Among different types of communication, mass communication is the process of delivering information, ideas and attitudes to a sizeable and diversified audience through the use of media developed for that purpose (Aggarwal and Cupta, 2001). There are various types of mass media such as print, television; radio etc. Among the mass media, print media is one of the important media of communication having the quality of conveying message quickly to a large number of audiences. The printed matter carries all auras of sanctity, and authenticity, which is a powerful weapon in guiding, educating, structuring and leading people.

To this end, newspapers fall under the classification of the print media which also include books, magazines, journals, pamphlets, and billboards. Baran (2004) stated ‘the reason we have the number and variety of newspapers we do is that readers value it’. This implies that newspapers strive in the face of other media of communication in reaching out to members of the society including men, women, and the youth especially those who value its contents.

Newspapers and magazines publish a wide variety of contents to cater for the different needs of their readers. Traditionally, these contents are classified according to genres, or forms, which can easily be recognized by the producers and consumers alike.

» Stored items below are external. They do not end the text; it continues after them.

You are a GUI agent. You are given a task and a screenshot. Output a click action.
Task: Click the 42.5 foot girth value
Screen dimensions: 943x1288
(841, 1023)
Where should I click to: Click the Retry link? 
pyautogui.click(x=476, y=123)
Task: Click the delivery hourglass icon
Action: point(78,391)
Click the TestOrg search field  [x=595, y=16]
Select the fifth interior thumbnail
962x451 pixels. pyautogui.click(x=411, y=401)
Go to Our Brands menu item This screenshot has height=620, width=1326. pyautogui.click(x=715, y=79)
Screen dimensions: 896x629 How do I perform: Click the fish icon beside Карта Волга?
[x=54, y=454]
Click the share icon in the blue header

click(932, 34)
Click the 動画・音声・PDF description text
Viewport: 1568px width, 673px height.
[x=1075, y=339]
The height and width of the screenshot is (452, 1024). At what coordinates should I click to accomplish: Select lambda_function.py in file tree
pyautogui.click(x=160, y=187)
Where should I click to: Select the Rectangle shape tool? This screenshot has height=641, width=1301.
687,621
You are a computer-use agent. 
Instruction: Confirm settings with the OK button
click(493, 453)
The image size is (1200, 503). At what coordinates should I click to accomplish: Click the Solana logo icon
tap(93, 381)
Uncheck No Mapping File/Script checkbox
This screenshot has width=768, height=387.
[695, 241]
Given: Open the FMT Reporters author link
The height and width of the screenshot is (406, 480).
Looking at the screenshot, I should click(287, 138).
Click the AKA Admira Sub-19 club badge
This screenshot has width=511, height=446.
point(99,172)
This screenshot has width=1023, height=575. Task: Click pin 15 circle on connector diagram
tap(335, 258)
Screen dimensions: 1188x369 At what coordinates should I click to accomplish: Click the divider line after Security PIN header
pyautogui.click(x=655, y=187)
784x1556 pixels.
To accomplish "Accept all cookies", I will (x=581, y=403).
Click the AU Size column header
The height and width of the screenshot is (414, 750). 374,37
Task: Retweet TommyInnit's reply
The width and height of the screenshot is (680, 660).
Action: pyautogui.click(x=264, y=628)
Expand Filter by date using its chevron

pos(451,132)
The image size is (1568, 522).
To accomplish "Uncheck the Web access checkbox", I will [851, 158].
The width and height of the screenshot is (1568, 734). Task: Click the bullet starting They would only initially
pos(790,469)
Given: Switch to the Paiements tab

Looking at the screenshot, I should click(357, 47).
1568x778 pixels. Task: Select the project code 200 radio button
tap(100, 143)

The classification of media content according to genres helps the mass media to maintain consistency and efficiency in what they produce. Accordingly, all print media contents can be grouped into four genres as news, commentary, advertisement and fiction.

Scholars have suggested that the power of the press comes from its dissemination of information and its impact on public interest in important issues. Newspapers are primary means of reaching community publics in these days of specialized media fragmented audiences. Although they are no longer the primary news medium for the majority of citizens, yet newspapers are still a powerful force in shaping the public agenda and influencing the outcome of debates.

According to Ruotoleo (1988, p.126-130), a study of newspaper readers in Brazil identified five types of newspaper readers, namely:

Instrumental readers: These use newspaper to get information they think will be useful for

daily living.

Opinion readers: They use newspapers to get advice and guidance for forming and validating


Pleasure readers: These use newspaper reading as an enjoyable habit.

Ego boosters: These use newspapers as sources of information for impressing others. They read to enhance their self-image and status with others.

Scanners: They use newspapers for many and varied reasons, but there is no single motivation or pattern strong enough to suggest that they belong to any of the other listed categories.

However, evidence from a large body of empirical literature seems to suggest that newspaper reading among youths is declining. Dominick (2003, p. 14) notes that newspaper.....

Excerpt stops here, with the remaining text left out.